▸ What is expected
Each entry below must be written out exactly, with pictures left out.

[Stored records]
---------------
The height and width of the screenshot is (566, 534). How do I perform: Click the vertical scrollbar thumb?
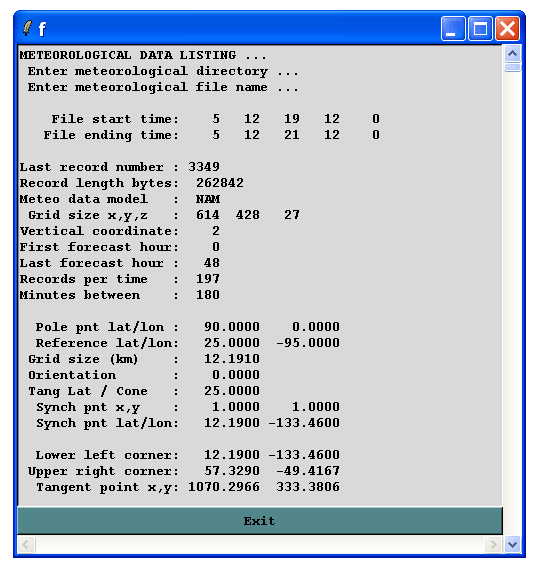[x=512, y=68]
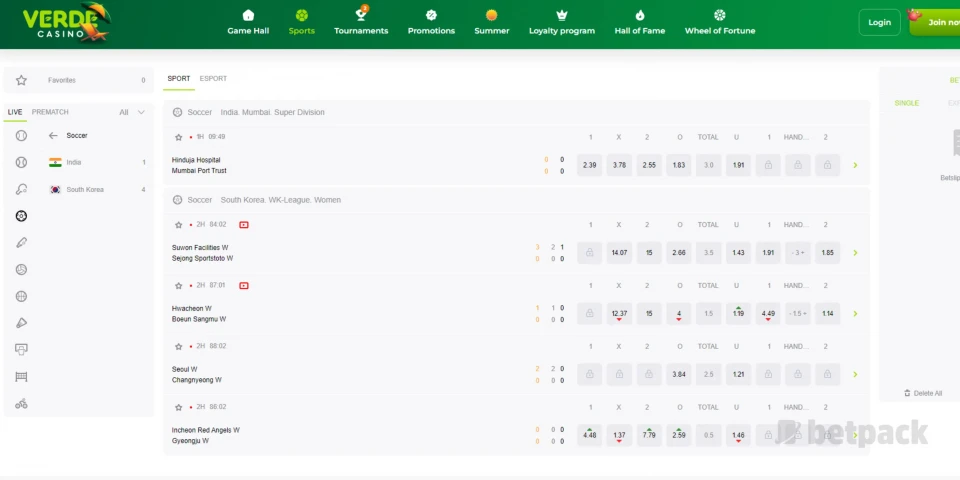Click Delete All in the betslip
The width and height of the screenshot is (960, 480).
[x=922, y=393]
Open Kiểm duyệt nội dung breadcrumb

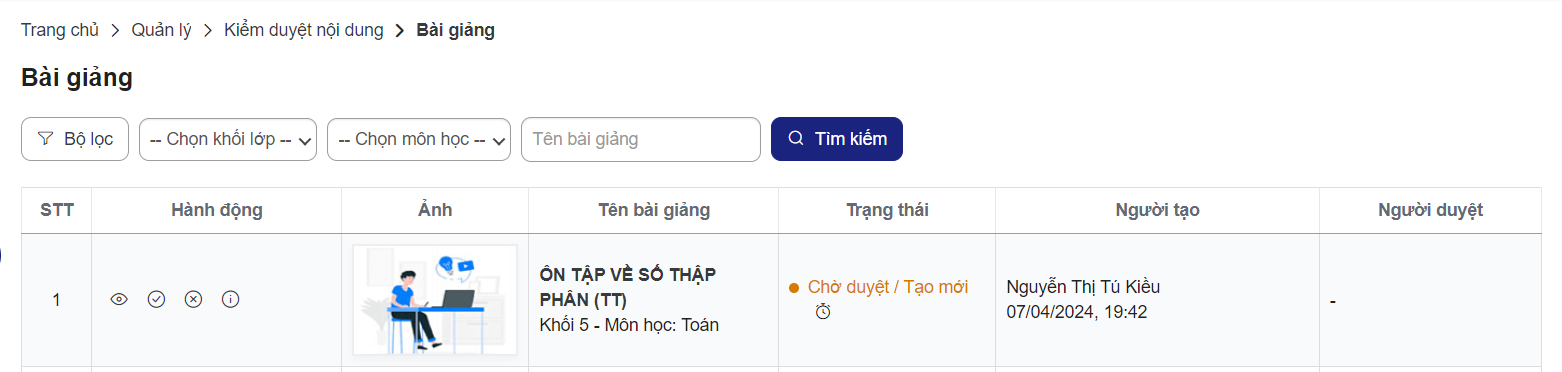[x=304, y=30]
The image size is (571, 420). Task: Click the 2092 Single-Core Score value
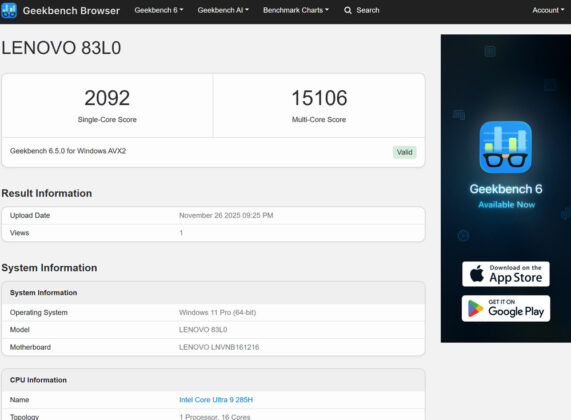[x=107, y=98]
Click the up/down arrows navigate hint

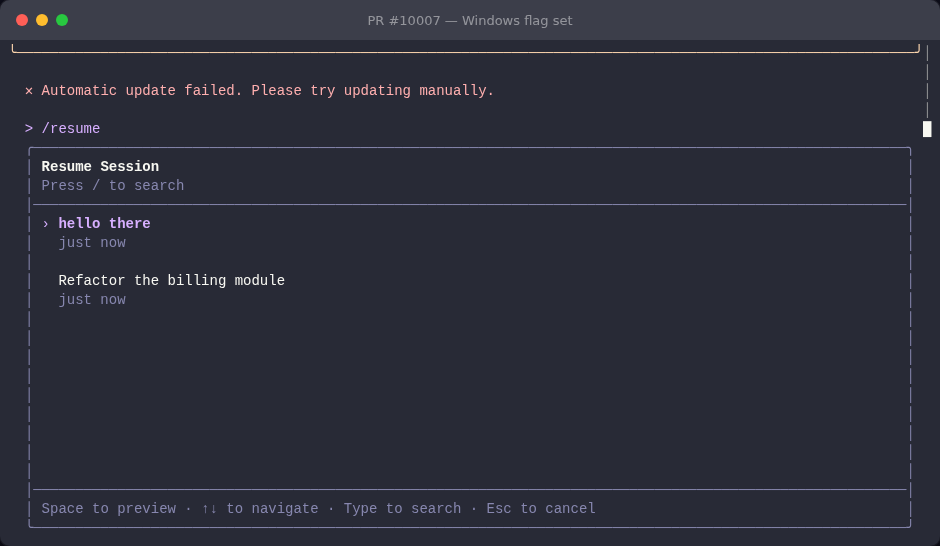[x=260, y=508]
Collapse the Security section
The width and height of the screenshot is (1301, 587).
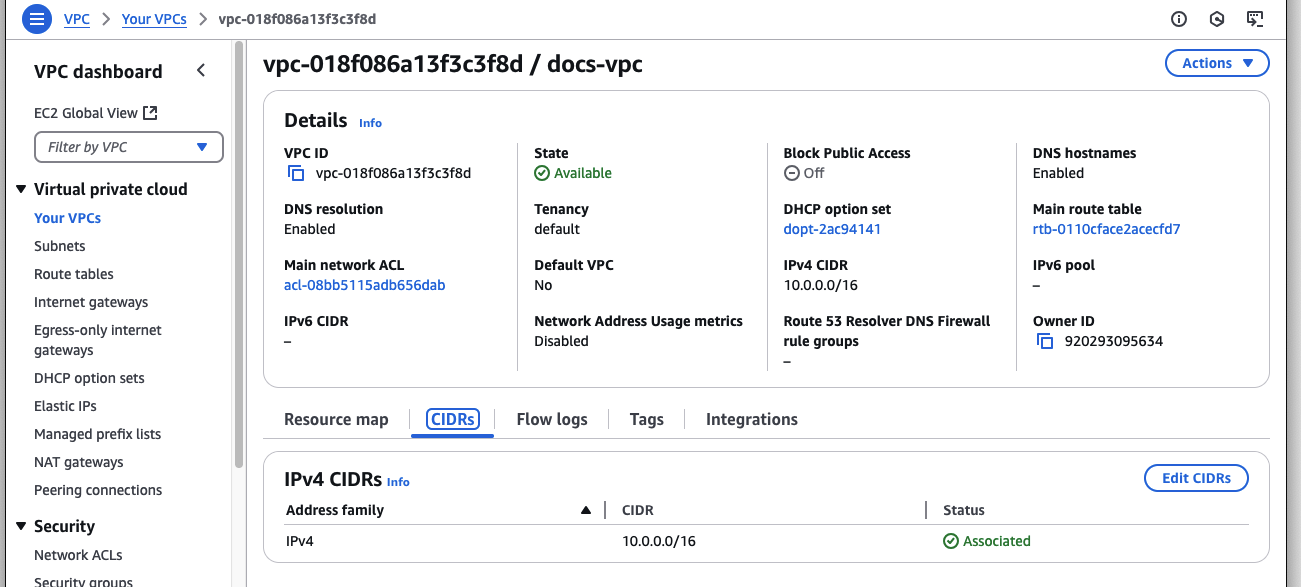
---------------
▸ Output of the exercise
The height and width of the screenshot is (566, 534). How do I perform: Click the vertical scrollbar thumb?
[x=512, y=68]
Click Delete All in the betslip
The width and height of the screenshot is (960, 480).
[x=922, y=393]
Open Kiểm duyệt nội dung breadcrumb

[x=304, y=30]
The image size is (571, 420). Task: Click the 2092 Single-Core Score value
[x=107, y=98]
Click the up/down arrows navigate hint

[x=260, y=508]
Collapse the Security section
The width and height of the screenshot is (1301, 587).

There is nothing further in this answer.